#### Data entries

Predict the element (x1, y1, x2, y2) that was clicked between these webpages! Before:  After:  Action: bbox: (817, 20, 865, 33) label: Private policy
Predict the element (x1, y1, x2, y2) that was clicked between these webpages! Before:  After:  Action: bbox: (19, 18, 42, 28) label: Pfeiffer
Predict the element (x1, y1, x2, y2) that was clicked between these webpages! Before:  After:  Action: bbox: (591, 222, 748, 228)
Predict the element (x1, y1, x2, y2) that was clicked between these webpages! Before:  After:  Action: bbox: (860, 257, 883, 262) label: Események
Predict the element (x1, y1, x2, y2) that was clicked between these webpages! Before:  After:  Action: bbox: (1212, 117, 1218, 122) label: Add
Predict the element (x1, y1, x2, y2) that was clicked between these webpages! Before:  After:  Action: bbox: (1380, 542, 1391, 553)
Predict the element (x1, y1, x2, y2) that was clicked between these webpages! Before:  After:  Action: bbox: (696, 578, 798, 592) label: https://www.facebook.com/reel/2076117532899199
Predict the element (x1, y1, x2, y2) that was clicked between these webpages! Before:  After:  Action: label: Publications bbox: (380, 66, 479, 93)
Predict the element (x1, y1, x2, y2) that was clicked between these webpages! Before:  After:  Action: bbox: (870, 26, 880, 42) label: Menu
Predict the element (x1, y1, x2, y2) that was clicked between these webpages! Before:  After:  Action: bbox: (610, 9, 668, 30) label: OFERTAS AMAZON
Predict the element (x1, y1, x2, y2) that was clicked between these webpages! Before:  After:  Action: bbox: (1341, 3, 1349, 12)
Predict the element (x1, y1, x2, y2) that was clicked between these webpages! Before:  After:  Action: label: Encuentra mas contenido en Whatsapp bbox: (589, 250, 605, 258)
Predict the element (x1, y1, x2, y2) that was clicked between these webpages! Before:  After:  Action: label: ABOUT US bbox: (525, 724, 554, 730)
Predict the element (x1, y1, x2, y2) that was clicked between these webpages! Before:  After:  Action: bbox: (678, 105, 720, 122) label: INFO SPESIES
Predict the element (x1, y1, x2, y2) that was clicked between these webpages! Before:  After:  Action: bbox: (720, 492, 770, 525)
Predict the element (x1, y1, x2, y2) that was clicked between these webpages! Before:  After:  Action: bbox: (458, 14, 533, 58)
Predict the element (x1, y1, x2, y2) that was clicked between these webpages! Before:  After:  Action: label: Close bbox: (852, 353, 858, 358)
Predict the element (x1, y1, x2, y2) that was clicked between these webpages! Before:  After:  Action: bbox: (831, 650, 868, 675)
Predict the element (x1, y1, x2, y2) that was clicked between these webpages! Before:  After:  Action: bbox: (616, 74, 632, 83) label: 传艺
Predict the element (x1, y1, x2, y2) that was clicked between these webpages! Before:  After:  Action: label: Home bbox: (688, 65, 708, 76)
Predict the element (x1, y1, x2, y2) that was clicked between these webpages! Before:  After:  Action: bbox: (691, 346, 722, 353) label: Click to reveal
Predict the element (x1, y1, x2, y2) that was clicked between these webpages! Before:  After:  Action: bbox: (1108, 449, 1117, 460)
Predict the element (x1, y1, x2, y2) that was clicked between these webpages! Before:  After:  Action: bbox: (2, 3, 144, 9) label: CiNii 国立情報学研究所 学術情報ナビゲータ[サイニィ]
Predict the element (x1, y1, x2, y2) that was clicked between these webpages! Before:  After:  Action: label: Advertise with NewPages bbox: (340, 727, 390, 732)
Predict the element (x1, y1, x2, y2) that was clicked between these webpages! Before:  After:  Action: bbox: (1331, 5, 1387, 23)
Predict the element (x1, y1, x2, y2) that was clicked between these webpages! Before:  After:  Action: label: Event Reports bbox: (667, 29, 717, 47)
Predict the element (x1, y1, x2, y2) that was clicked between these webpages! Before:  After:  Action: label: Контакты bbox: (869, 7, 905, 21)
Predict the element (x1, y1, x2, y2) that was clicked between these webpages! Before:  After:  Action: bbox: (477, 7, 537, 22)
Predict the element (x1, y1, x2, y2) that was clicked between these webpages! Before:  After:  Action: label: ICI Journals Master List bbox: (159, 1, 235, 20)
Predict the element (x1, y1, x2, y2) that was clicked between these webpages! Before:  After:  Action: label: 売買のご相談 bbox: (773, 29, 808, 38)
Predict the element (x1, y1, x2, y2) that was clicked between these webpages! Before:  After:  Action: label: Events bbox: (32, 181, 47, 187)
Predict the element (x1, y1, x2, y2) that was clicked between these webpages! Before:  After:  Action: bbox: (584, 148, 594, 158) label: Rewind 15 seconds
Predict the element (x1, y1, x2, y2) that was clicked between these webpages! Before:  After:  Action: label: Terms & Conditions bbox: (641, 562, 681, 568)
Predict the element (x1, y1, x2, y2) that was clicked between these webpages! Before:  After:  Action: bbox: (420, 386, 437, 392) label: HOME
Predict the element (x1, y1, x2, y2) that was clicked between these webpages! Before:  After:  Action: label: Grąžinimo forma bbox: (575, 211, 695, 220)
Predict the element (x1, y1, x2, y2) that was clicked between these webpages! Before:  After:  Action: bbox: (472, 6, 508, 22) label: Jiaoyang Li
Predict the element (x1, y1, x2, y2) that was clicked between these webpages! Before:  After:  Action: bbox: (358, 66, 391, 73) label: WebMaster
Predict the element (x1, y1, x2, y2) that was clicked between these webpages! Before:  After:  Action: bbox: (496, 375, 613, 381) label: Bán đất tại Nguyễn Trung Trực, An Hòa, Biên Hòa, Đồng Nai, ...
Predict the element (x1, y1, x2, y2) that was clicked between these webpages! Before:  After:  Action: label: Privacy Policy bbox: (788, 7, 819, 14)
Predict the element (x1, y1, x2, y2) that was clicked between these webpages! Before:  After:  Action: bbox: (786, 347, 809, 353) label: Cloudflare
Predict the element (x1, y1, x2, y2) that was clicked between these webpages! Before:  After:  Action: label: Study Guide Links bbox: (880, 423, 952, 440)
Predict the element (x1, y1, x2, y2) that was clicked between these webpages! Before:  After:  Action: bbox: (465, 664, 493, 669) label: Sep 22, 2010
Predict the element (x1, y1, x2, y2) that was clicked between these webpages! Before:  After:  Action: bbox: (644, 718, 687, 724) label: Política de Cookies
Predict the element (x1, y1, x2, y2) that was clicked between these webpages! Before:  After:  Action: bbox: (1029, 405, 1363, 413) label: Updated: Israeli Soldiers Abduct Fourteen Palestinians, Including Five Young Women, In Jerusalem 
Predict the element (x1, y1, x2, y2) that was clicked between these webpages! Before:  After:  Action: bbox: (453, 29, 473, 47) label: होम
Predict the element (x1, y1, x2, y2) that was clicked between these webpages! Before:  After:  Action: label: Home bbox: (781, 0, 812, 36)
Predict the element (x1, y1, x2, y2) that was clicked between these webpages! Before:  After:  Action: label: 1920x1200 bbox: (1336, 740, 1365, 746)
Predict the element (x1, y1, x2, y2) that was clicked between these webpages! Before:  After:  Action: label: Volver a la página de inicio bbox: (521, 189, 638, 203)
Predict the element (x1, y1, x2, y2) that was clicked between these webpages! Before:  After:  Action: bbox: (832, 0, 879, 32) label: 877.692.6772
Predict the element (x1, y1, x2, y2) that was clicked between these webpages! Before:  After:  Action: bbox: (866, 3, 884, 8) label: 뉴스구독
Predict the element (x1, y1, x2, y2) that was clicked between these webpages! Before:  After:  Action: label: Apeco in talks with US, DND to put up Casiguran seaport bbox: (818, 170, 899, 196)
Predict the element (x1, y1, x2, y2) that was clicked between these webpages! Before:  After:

#### What is being asked
Copy all of the entries above word for word, keeping every line as it appears.

#### The answer
Predict the element (x1, y1, x2, y2) that was clicked between these webpages! Before:  After:  Action: bbox: (817, 20, 865, 33) label: Private policy
Predict the element (x1, y1, x2, y2) that was clicked between these webpages! Before:  After:  Action: bbox: (19, 18, 42, 28) label: Pfeiffer
Predict the element (x1, y1, x2, y2) that was clicked between these webpages! Before:  After:  Action: bbox: (591, 222, 748, 228)
Predict the element (x1, y1, x2, y2) that was clicked between these webpages! Before:  After:  Action: bbox: (860, 257, 883, 262) label: Események
Predict the element (x1, y1, x2, y2) that was clicked between these webpages! Before:  After:  Action: bbox: (1212, 117, 1218, 122) label: Add
Predict the element (x1, y1, x2, y2) that was clicked between these webpages! Before:  After:  Action: bbox: (1380, 542, 1391, 553)
Predict the element (x1, y1, x2, y2) that was clicked between these webpages! Before:  After:  Action: bbox: (696, 578, 798, 592) label: https://www.facebook.com/reel/2076117532899199
Predict the element (x1, y1, x2, y2) that was clicked between these webpages! Before:  After:  Action: label: Publications bbox: (380, 66, 479, 93)
Predict the element (x1, y1, x2, y2) that was clicked between these webpages! Before:  After:  Action: bbox: (870, 26, 880, 42) label: Menu
Predict the element (x1, y1, x2, y2) that was clicked between these webpages! Before:  After:  Action: bbox: (610, 9, 668, 30) label: OFERTAS AMAZON
Predict the element (x1, y1, x2, y2) that was clicked between these webpages! Before:  After:  Action: bbox: (1341, 3, 1349, 12)
Predict the element (x1, y1, x2, y2) that was clicked between these webpages! Before:  After:  Action: label: Encuentra mas contenido en Whatsapp bbox: (589, 250, 605, 258)
Predict the element (x1, y1, x2, y2) that was clicked between these webpages! Before:  After:  Action: label: ABOUT US bbox: (525, 724, 554, 730)
Predict the element (x1, y1, x2, y2) that was clicked between these webpages! Before:  After:  Action: bbox: (678, 105, 720, 122) label: INFO SPESIES
Predict the element (x1, y1, x2, y2) that was clicked between these webpages! Before:  After:  Action: bbox: (720, 492, 770, 525)
Predict the element (x1, y1, x2, y2) that was clicked between these webpages! Before:  After:  Action: bbox: (458, 14, 533, 58)
Predict the element (x1, y1, x2, y2) that was clicked between these webpages! Before:  After:  Action: label: Close bbox: (852, 353, 858, 358)
Predict the element (x1, y1, x2, y2) that was clicked between these webpages! Before:  After:  Action: bbox: (831, 650, 868, 675)
Predict the element (x1, y1, x2, y2) that was clicked between these webpages! Before:  After:  Action: bbox: (616, 74, 632, 83) label: 传艺
Predict the element (x1, y1, x2, y2) that was clicked between these webpages! Before:  After:  Action: label: Home bbox: (688, 65, 708, 76)
Predict the element (x1, y1, x2, y2) that was clicked between these webpages! Before:  After:  Action: bbox: (691, 346, 722, 353) label: Click to reveal
Predict the element (x1, y1, x2, y2) that was clicked between these webpages! Before:  After:  Action: bbox: (1108, 449, 1117, 460)
Predict the element (x1, y1, x2, y2) that was clicked between these webpages! Before:  After:  Action: bbox: (2, 3, 144, 9) label: CiNii 国立情報学研究所 学術情報ナビゲータ[サイニィ]
Predict the element (x1, y1, x2, y2) that was clicked between these webpages! Before:  After:  Action: label: Advertise with NewPages bbox: (340, 727, 390, 732)
Predict the element (x1, y1, x2, y2) that was clicked between these webpages! Before:  After:  Action: bbox: (1331, 5, 1387, 23)
Predict the element (x1, y1, x2, y2) that was clicked between these webpages! Before:  After:  Action: label: Event Reports bbox: (667, 29, 717, 47)
Predict the element (x1, y1, x2, y2) that was clicked between these webpages! Before:  After:  Action: label: Контакты bbox: (869, 7, 905, 21)
Predict the element (x1, y1, x2, y2) that was clicked between these webpages! Before:  After:  Action: bbox: (477, 7, 537, 22)
Predict the element (x1, y1, x2, y2) that was clicked between these webpages! Before:  After:  Action: label: ICI Journals Master List bbox: (159, 1, 235, 20)
Predict the element (x1, y1, x2, y2) that was clicked between these webpages! Before:  After:  Action: label: 売買のご相談 bbox: (773, 29, 808, 38)
Predict the element (x1, y1, x2, y2) that was clicked between these webpages! Before:  After:  Action: label: Events bbox: (32, 181, 47, 187)
Predict the element (x1, y1, x2, y2) that was clicked between these webpages! Before:  After:  Action: bbox: (584, 148, 594, 158) label: Rewind 15 seconds
Predict the element (x1, y1, x2, y2) that was clicked between these webpages! Before:  After:  Action: label: Terms & Conditions bbox: (641, 562, 681, 568)
Predict the element (x1, y1, x2, y2) that was clicked between these webpages! Before:  After:  Action: bbox: (420, 386, 437, 392) label: HOME
Predict the element (x1, y1, x2, y2) that was clicked between these webpages! Before:  After:  Action: label: Grąžinimo forma bbox: (575, 211, 695, 220)
Predict the element (x1, y1, x2, y2) that was clicked between these webpages! Before:  After:  Action: bbox: (472, 6, 508, 22) label: Jiaoyang Li
Predict the element (x1, y1, x2, y2) that was clicked between these webpages! Before:  After:  Action: bbox: (358, 66, 391, 73) label: WebMaster
Predict the element (x1, y1, x2, y2) that was clicked between these webpages! Before:  After:  Action: bbox: (496, 375, 613, 381) label: Bán đất tại Nguyễn Trung Trực, An Hòa, Biên Hòa, Đồng Nai, ...
Predict the element (x1, y1, x2, y2) that was clicked between these webpages! Before:  After:  Action: label: Privacy Policy bbox: (788, 7, 819, 14)
Predict the element (x1, y1, x2, y2) that was clicked between these webpages! Before:  After:  Action: bbox: (786, 347, 809, 353) label: Cloudflare
Predict the element (x1, y1, x2, y2) that was clicked between these webpages! Before:  After:  Action: label: Study Guide Links bbox: (880, 423, 952, 440)
Predict the element (x1, y1, x2, y2) that was clicked between these webpages! Before:  After:  Action: bbox: (465, 664, 493, 669) label: Sep 22, 2010
Predict the element (x1, y1, x2, y2) that was clicked between these webpages! Before:  After:  Action: bbox: (644, 718, 687, 724) label: Política de Cookies
Predict the element (x1, y1, x2, y2) that was clicked between these webpages! Before:  After:  Action: bbox: (1029, 405, 1363, 413) label: Updated: Israeli Soldiers Abduct Fourteen Palestinians, Including Five Young Women, In Jerusalem 
Predict the element (x1, y1, x2, y2) that was clicked between these webpages! Before:  After:  Action: bbox: (453, 29, 473, 47) label: होम
Predict the element (x1, y1, x2, y2) that was clicked between these webpages! Before:  After:  Action: label: Home bbox: (781, 0, 812, 36)
Predict the element (x1, y1, x2, y2) that was clicked between these webpages! Before:  After:  Action: label: 1920x1200 bbox: (1336, 740, 1365, 746)
Predict the element (x1, y1, x2, y2) that was clicked between these webpages! Before:  After:  Action: label: Volver a la página de inicio bbox: (521, 189, 638, 203)
Predict the element (x1, y1, x2, y2) that was clicked between these webpages! Before:  After:  Action: bbox: (832, 0, 879, 32) label: 877.692.6772
Predict the element (x1, y1, x2, y2) that was clicked between these webpages! Before:  After:  Action: bbox: (866, 3, 884, 8) label: 뉴스구독
Predict the element (x1, y1, x2, y2) that was clicked between these webpages! Before:  After:  Action: label: Apeco in talks with US, DND to put up Casiguran seaport bbox: (818, 170, 899, 196)
Predict the element (x1, y1, x2, y2) that was clicked between these webpages! Before:  After:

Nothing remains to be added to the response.